--- What you should do ---
Update the items below by changing every "GUI agent" to "interface agent", leaving everything else unchanged.

--- Stored items from a collection ---
○ ○ ○ ○ ○

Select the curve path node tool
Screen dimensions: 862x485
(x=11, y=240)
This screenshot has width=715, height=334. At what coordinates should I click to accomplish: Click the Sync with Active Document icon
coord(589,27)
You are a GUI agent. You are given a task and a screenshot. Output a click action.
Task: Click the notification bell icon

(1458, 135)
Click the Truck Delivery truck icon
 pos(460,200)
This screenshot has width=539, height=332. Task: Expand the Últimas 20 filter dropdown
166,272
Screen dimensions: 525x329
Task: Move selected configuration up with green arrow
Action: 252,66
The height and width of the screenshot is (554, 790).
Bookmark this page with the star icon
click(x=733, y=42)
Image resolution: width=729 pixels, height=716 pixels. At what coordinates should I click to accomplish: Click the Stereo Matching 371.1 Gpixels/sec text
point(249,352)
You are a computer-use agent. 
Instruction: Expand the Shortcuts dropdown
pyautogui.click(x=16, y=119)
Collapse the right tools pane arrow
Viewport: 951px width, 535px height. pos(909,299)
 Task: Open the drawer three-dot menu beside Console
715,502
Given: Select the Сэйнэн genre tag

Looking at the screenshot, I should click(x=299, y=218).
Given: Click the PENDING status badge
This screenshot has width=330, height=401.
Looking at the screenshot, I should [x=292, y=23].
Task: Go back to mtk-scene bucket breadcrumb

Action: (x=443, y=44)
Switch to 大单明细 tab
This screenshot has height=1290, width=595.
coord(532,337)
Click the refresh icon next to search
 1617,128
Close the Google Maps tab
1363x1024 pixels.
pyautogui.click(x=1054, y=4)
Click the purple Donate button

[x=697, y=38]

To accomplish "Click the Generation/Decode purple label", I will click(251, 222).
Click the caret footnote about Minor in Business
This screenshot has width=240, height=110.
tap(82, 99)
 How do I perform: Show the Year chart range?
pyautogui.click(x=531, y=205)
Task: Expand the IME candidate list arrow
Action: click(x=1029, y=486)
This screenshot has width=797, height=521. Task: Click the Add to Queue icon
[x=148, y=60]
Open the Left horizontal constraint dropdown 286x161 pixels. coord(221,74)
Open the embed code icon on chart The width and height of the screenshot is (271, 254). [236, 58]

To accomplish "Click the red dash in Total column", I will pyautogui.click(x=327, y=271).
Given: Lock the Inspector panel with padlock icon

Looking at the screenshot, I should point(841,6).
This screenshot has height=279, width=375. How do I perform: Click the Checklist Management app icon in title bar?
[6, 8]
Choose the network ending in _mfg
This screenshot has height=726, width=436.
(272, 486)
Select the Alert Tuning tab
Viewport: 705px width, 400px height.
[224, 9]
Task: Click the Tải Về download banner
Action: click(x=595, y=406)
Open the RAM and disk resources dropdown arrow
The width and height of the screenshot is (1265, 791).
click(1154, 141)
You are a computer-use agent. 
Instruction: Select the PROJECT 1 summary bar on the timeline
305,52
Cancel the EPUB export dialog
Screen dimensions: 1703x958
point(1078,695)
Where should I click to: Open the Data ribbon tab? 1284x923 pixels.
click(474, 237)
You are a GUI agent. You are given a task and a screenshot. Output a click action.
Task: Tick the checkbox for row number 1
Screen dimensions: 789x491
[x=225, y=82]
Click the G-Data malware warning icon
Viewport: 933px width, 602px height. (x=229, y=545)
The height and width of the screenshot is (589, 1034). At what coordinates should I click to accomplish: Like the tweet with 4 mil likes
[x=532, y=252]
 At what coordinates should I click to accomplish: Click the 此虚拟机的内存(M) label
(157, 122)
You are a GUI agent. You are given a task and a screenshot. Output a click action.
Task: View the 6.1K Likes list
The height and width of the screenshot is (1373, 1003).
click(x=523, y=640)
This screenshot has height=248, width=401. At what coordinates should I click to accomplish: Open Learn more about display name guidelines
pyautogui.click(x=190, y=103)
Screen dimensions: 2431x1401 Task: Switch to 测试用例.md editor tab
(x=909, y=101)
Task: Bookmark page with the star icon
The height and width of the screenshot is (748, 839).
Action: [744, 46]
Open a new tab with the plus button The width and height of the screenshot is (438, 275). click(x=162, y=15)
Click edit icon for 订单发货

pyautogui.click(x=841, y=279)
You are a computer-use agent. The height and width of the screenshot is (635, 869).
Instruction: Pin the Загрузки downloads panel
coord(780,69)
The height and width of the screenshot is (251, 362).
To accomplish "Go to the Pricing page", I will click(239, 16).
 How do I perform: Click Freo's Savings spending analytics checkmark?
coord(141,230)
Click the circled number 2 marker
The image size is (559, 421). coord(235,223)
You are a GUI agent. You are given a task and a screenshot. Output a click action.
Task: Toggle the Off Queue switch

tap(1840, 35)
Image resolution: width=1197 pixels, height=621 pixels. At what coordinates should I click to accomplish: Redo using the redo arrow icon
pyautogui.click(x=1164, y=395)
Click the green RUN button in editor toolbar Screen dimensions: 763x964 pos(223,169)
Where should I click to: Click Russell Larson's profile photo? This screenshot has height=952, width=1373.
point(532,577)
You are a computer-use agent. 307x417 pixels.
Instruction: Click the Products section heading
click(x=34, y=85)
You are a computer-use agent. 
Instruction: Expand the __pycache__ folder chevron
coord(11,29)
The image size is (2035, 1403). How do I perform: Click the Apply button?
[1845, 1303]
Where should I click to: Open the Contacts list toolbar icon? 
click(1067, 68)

○ ○ ○ ○ ○

--- Written response ---
Select the curve path node tool
Screen dimensions: 862x485
(x=11, y=240)
This screenshot has width=715, height=334. At what coordinates should I click to accomplish: Click the Sync with Active Document icon
coord(589,27)
You are a interface agent. You are given a task and a screenshot. Output a click action.
Task: Click the notification bell icon

(1458, 135)
Click the Truck Delivery truck icon
 pos(460,200)
This screenshot has width=539, height=332. Task: Expand the Últimas 20 filter dropdown
166,272
Screen dimensions: 525x329
Task: Move selected configuration up with green arrow
Action: 252,66
The height and width of the screenshot is (554, 790).
Bookmark this page with the star icon
click(x=733, y=42)
Image resolution: width=729 pixels, height=716 pixels. At what coordinates should I click to accomplish: Click the Stereo Matching 371.1 Gpixels/sec text
point(249,352)
You are a computer-use agent. 
Instruction: Expand the Shortcuts dropdown
pyautogui.click(x=16, y=119)
Collapse the right tools pane arrow
Viewport: 951px width, 535px height. pos(909,299)
 Task: Open the drawer three-dot menu beside Console
715,502
Given: Select the Сэйнэн genre tag

Looking at the screenshot, I should click(x=299, y=218).
Given: Click the PENDING status badge
This screenshot has width=330, height=401.
Looking at the screenshot, I should [x=292, y=23].
Task: Go back to mtk-scene bucket breadcrumb

Action: (x=443, y=44)
Switch to 大单明细 tab
This screenshot has height=1290, width=595.
coord(532,337)
Click the refresh icon next to search
 1617,128
Close the Google Maps tab
1363x1024 pixels.
pyautogui.click(x=1054, y=4)
Click the purple Donate button

[x=697, y=38]

To accomplish "Click the Generation/Decode purple label", I will click(251, 222).
Click the caret footnote about Minor in Business
This screenshot has width=240, height=110.
tap(82, 99)
 How do I perform: Show the Year chart range?
pyautogui.click(x=531, y=205)
Task: Expand the IME candidate list arrow
Action: click(x=1029, y=486)
This screenshot has width=797, height=521. Task: Click the Add to Queue icon
[x=148, y=60]
Open the Left horizontal constraint dropdown 286x161 pixels. coord(221,74)
Open the embed code icon on chart The width and height of the screenshot is (271, 254). [236, 58]

To accomplish "Click the red dash in Total column", I will pyautogui.click(x=327, y=271).
Given: Lock the Inspector panel with padlock icon

Looking at the screenshot, I should point(841,6).
This screenshot has height=279, width=375. How do I perform: Click the Checklist Management app icon in title bar?
[6, 8]
Choose the network ending in _mfg
This screenshot has height=726, width=436.
(272, 486)
Select the Alert Tuning tab
Viewport: 705px width, 400px height.
[224, 9]
Task: Click the Tải Về download banner
Action: click(x=595, y=406)
Open the RAM and disk resources dropdown arrow
The width and height of the screenshot is (1265, 791).
click(1154, 141)
You are a computer-use agent. 
Instruction: Select the PROJECT 1 summary bar on the timeline
305,52
Cancel the EPUB export dialog
Screen dimensions: 1703x958
point(1078,695)
Where should I click to: Open the Data ribbon tab? 1284x923 pixels.
click(474, 237)
You are a interface agent. You are given a task and a screenshot. Output a click action.
Task: Tick the checkbox for row number 1
Screen dimensions: 789x491
[x=225, y=82]
Click the G-Data malware warning icon
Viewport: 933px width, 602px height. (x=229, y=545)
The height and width of the screenshot is (589, 1034). At what coordinates should I click to accomplish: Like the tweet with 4 mil likes
[x=532, y=252]
 At what coordinates should I click to accomplish: Click the 此虚拟机的内存(M) label
(157, 122)
You are a interface agent. You are given a task and a screenshot. Output a click action.
Task: View the 6.1K Likes list
The height and width of the screenshot is (1373, 1003).
click(x=523, y=640)
This screenshot has height=248, width=401. At what coordinates should I click to accomplish: Open Learn more about display name guidelines
pyautogui.click(x=190, y=103)
Screen dimensions: 2431x1401 Task: Switch to 测试用例.md editor tab
(x=909, y=101)
Task: Bookmark page with the star icon
The height and width of the screenshot is (748, 839).
Action: [744, 46]
Open a new tab with the plus button The width and height of the screenshot is (438, 275). click(x=162, y=15)
Click edit icon for 订单发货

pyautogui.click(x=841, y=279)
You are a computer-use agent. The height and width of the screenshot is (635, 869).
Instruction: Pin the Загрузки downloads panel
coord(780,69)
The height and width of the screenshot is (251, 362).
To accomplish "Go to the Pricing page", I will click(239, 16).
 How do I perform: Click Freo's Savings spending analytics checkmark?
coord(141,230)
Click the circled number 2 marker
The image size is (559, 421). coord(235,223)
You are a interface agent. You are given a task and a screenshot. Output a click action.
Task: Toggle the Off Queue switch

tap(1840, 35)
Image resolution: width=1197 pixels, height=621 pixels. At what coordinates should I click to accomplish: Redo using the redo arrow icon
pyautogui.click(x=1164, y=395)
Click the green RUN button in editor toolbar Screen dimensions: 763x964 pos(223,169)
Where should I click to: Click Russell Larson's profile photo? This screenshot has height=952, width=1373.
point(532,577)
You are a computer-use agent. 307x417 pixels.
Instruction: Click the Products section heading
click(x=34, y=85)
You are a computer-use agent. 
Instruction: Expand the __pycache__ folder chevron
coord(11,29)
The image size is (2035, 1403). How do I perform: Click the Apply button?
[1845, 1303]
Where should I click to: Open the Contacts list toolbar icon? 
click(1067, 68)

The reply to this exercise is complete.